◆ THE RECORDS:
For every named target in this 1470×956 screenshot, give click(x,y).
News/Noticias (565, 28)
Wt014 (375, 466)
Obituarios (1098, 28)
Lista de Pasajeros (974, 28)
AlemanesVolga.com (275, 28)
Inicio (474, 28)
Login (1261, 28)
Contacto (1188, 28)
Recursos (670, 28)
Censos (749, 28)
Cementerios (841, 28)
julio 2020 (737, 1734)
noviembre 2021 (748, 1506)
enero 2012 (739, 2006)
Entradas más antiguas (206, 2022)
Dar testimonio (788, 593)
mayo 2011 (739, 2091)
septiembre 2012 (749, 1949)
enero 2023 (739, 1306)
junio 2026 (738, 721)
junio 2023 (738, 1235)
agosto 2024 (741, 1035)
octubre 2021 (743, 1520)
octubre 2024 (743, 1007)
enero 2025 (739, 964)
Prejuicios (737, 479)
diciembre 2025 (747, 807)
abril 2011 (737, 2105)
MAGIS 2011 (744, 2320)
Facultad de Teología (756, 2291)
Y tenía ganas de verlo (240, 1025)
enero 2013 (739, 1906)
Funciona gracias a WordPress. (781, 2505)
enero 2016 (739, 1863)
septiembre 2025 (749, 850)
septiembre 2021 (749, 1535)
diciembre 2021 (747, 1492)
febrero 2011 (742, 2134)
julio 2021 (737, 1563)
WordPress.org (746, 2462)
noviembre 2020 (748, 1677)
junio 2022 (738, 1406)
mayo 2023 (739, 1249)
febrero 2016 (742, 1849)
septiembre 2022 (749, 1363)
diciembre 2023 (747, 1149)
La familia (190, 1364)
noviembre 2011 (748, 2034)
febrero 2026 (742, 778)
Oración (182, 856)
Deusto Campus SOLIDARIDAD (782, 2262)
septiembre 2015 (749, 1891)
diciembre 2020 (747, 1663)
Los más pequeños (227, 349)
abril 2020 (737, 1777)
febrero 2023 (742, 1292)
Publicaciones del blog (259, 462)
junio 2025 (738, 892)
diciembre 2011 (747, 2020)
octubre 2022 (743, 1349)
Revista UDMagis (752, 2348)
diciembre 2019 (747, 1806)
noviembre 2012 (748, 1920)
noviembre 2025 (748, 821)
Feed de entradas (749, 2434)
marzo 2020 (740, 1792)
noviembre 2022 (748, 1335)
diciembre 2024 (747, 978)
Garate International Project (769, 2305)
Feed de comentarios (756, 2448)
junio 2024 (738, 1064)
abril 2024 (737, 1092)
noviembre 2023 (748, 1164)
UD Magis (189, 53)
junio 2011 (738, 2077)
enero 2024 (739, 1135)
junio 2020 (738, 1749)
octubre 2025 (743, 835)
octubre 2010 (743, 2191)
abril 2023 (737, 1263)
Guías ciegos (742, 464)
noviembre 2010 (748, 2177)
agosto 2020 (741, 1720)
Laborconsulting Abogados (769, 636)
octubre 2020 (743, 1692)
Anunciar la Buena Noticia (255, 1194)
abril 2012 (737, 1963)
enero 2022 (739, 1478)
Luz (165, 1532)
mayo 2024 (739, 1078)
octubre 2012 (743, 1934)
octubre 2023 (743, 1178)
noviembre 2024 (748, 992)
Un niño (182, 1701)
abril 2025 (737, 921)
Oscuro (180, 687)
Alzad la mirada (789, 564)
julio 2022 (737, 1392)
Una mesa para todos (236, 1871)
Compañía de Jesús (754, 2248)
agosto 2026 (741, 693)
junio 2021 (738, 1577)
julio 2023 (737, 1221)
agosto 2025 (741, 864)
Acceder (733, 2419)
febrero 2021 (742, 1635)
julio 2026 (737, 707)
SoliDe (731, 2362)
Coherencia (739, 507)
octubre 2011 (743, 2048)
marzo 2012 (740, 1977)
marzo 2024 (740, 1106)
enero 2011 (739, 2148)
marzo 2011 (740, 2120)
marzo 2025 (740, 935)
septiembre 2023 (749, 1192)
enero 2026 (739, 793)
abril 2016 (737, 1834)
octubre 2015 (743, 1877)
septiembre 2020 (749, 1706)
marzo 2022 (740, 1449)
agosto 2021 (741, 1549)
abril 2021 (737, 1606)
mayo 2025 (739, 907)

◆ TASK DESCRIPTION:
A verbatim transcription is needed of the lines above, starting at the line with "Dar testimonio (788, 593)" and ending at the line with "junio 2024 (738, 1064)", both included, and of nothing else.

◆ RESULT:
Dar testimonio (788, 593)
mayo 2011 (739, 2091)
septiembre 2012 (749, 1949)
enero 2023 (739, 1306)
junio 2026 (738, 721)
junio 2023 (738, 1235)
agosto 2024 (741, 1035)
octubre 2021 (743, 1520)
octubre 2024 (743, 1007)
enero 2025 (739, 964)
Prejuicios (737, 479)
diciembre 2025 (747, 807)
abril 2011 (737, 2105)
MAGIS 2011 (744, 2320)
Facultad de Teología (756, 2291)
Y tenía ganas de verlo (240, 1025)
enero 2013 (739, 1906)
Funciona gracias a WordPress. (781, 2505)
enero 2016 (739, 1863)
septiembre 2025 (749, 850)
septiembre 2021 (749, 1535)
diciembre 2021 (747, 1492)
febrero 2011 (742, 2134)
julio 2021 (737, 1563)
WordPress.org (746, 2462)
noviembre 2020 (748, 1677)
junio 2022 (738, 1406)
mayo 2023 (739, 1249)
febrero 2016 (742, 1849)
septiembre 2022 (749, 1363)
diciembre 2023 (747, 1149)
La familia (190, 1364)
noviembre 2011 (748, 2034)
febrero 2026 (742, 778)
Oración (182, 856)
Deusto Campus SOLIDARIDAD (782, 2262)
septiembre 2015 (749, 1891)
diciembre 2020 (747, 1663)
Los más pequeños (227, 349)
abril 2020 (737, 1777)
febrero 2023 (742, 1292)
Publicaciones del blog (259, 462)
junio 2025 (738, 892)
diciembre 2011 (747, 2020)
octubre 2022 (743, 1349)
Revista UDMagis (752, 2348)
diciembre 2019 (747, 1806)
noviembre 2012 (748, 1920)
noviembre 2025 (748, 821)
Feed de entradas (749, 2434)
marzo 2020 (740, 1792)
noviembre 2022 (748, 1335)
diciembre 2024 (747, 978)
Garate International Project (769, 2305)
Feed de comentarios (756, 2448)
junio 2024 (738, 1064)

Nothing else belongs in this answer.